For all the improvements of the last 30 years, roughly 60% of the city is made up of these unregulated, informal and vulnerable zones.
The growth of these settlements over the last three decades attests to the persistence of poverty and inequality in Mexico City and as a result, its vulnerability to its next big earthquake.
In 1985, Mexico City was the world’s largest urban area. With more than 16 million residents, the city had been growing at a ludicrous rate over 4% annually through the 1970s, with a growth rate of close to 40% in the city’s periphery.
Its economic boom, known as the Mexican Miracle, encouraged heavy migration, and few politicians were eager to stem the flow of incoming labour with strict building codes or regulations. As a result, informal settlements exploded across the city, from expanding tenements in the city centre to makeshift structures along its outer rings.
The decades since
In the three decades since, reconstruction efforts have expanded. The city centre whose historic buildings were hit hard by the earthquake has been completely remodelled. In 2002, the city government launched a public private partnership with Carlos Slim’s nonprofit foundation, Fundación del Centro Histórico de la Ciudad de Mexico, to funnel resources into the downtown area. Together with a wave of private investment, the project has installed a new telecommunications infrastructure, renovated old properties and constructed new pedestrian malls.
Meanwhile, the government has made major strides in earth-quake preparedness. They have established monitoring systems to detect earthquakes before they arrive, new agencies to coordinate responses to a potential earthquake and they have raised crucial funds in case of future emergency. When a 7.4-magnitude quake hit in March 2012, the city was well prepared, initiating its six point emergency plan and evacuating public buildings. There were no casualties.
The spirit of the Damnificados
The Solidarity Plaza in Mexico City’s El Centro is a simple monument. Three large copper hands reach up from a cement block to grip a flagpole. A few feet forward, the date “Septiembre 19 de 1985” is inscribed in the cement, a commemoration of the earthquake that demolished the Regis Hotel that once stood there. It is intended to remind passersby of the courage of the damnificados (those affected by a disaster or crisis), and the progress that has been made as a result of their fight. Trees line the perimeter and, on most days, it is a blurry bustle of tourists and office workers.
Yet the spirit of the damnificado movement has all but vanished. Following the earthquake of 1985, hundreds of thousands of Mexico City residents mobilised to improve housing conditions for the poor.
While the government has focused on beautifying El Centro, Mexico City’s civil society has in many ways grown indifferent to the poverty, inequality and vulnerability that continue to be set it.
To learn from the Mexico City earthquake of 1985, then, will require more than reconstruction or regulation.
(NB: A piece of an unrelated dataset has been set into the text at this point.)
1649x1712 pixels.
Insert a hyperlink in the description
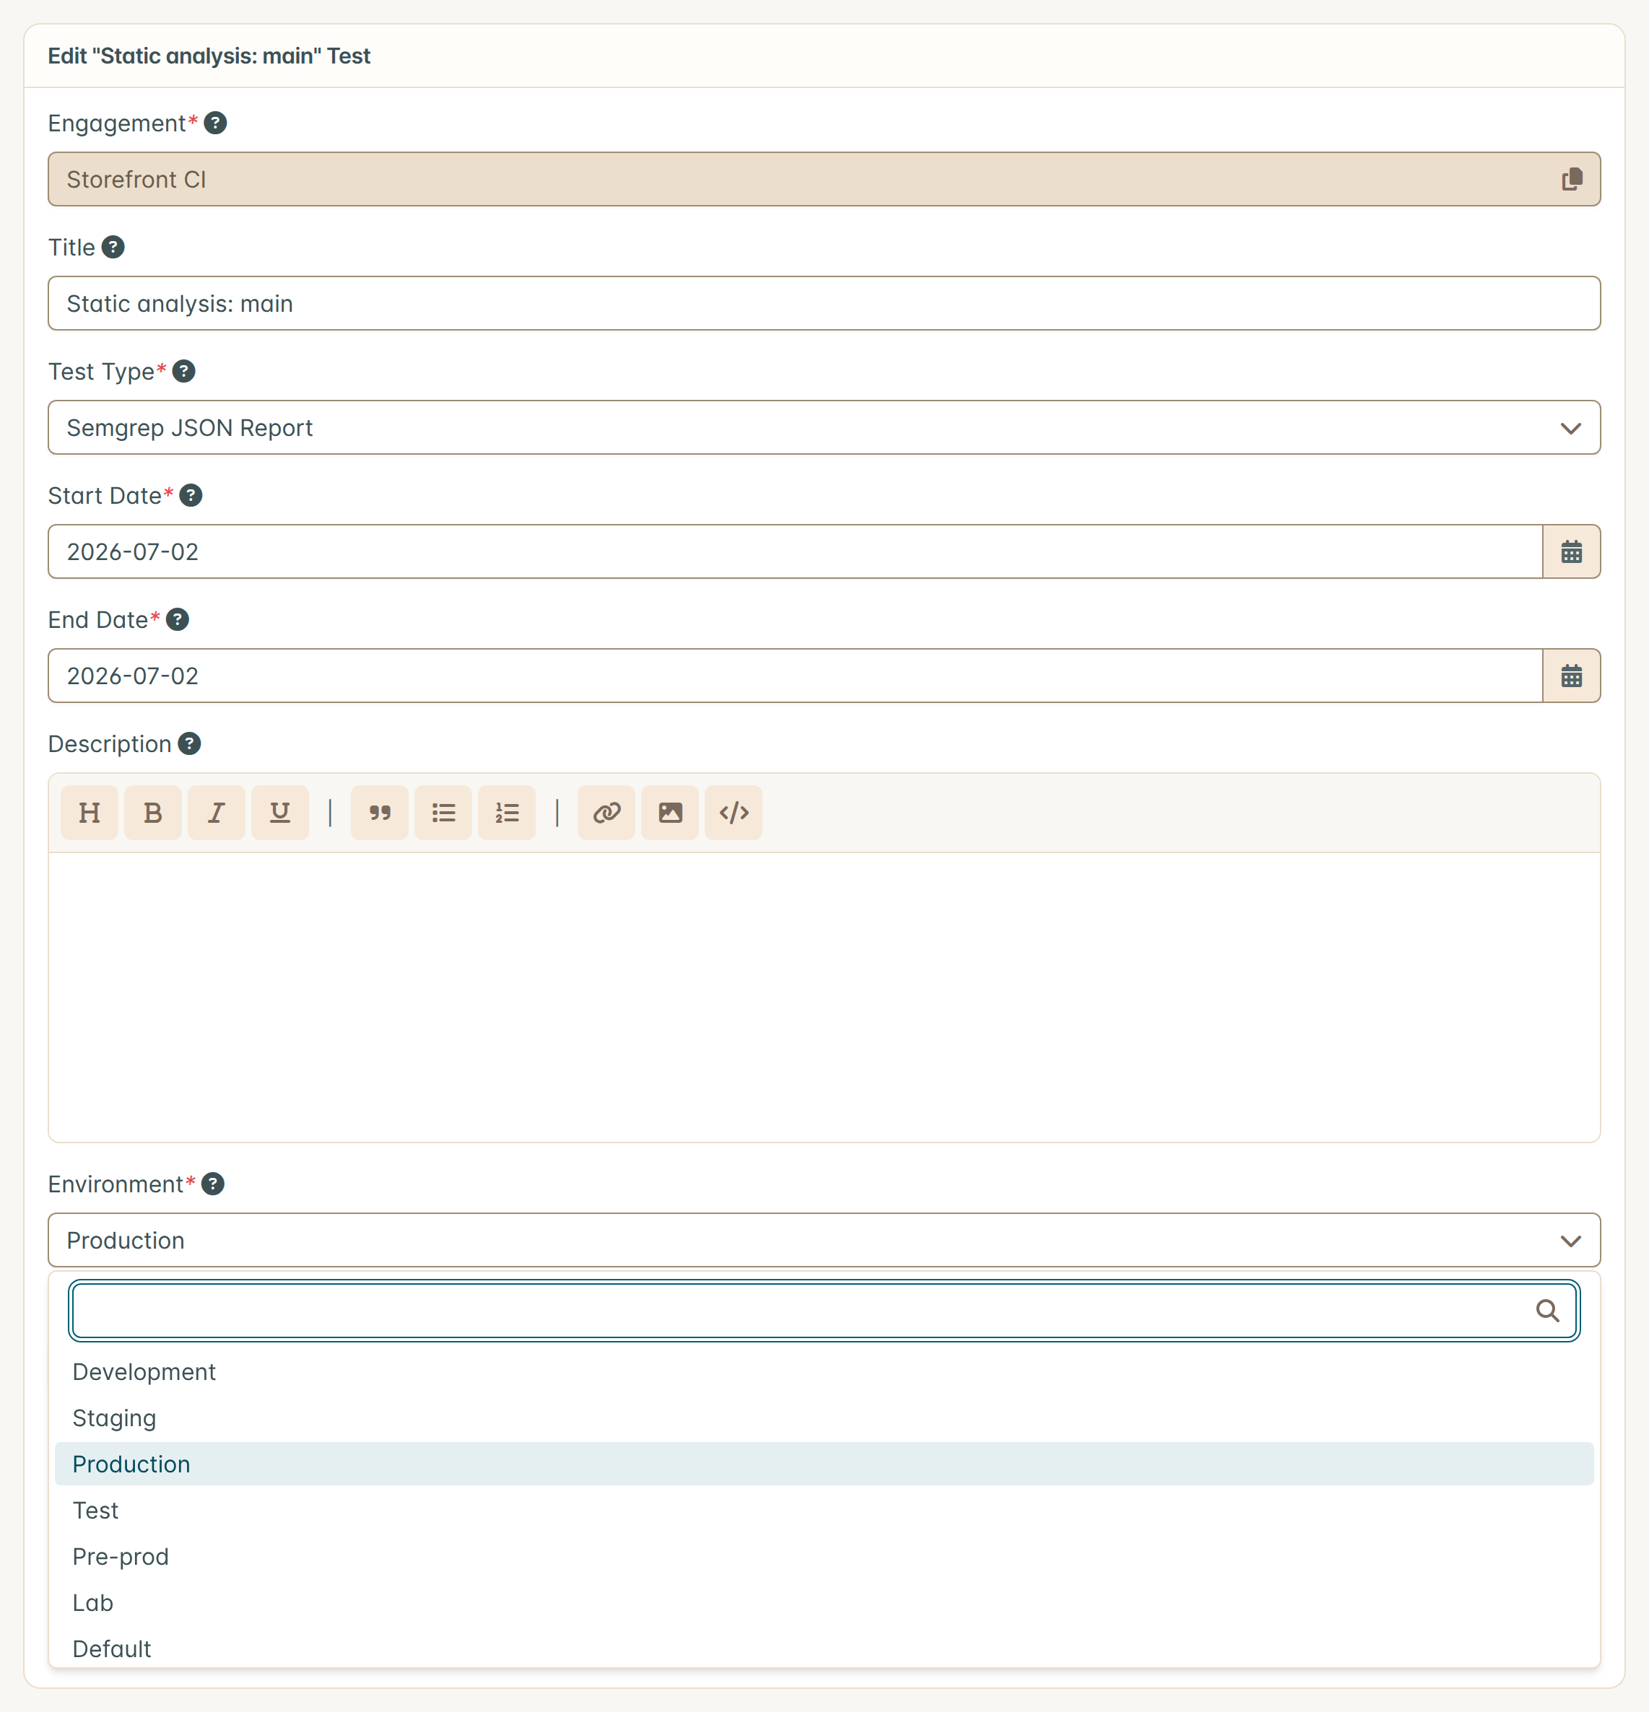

If much of the damage of the earthquake was caused by dangerous, informal construction, then the government must address directly the reasons why residents resort to these construction methods displacement, poverty and inequality. To address these, the city must first discard its zero tolerance approach to work proactively with its low income communities to develop infrastructure, services and homes that are safe for residents in the long term. And it must protect its residents from the rising property prices that displace them from the centre and give rise to vulnerable settlements in the first place.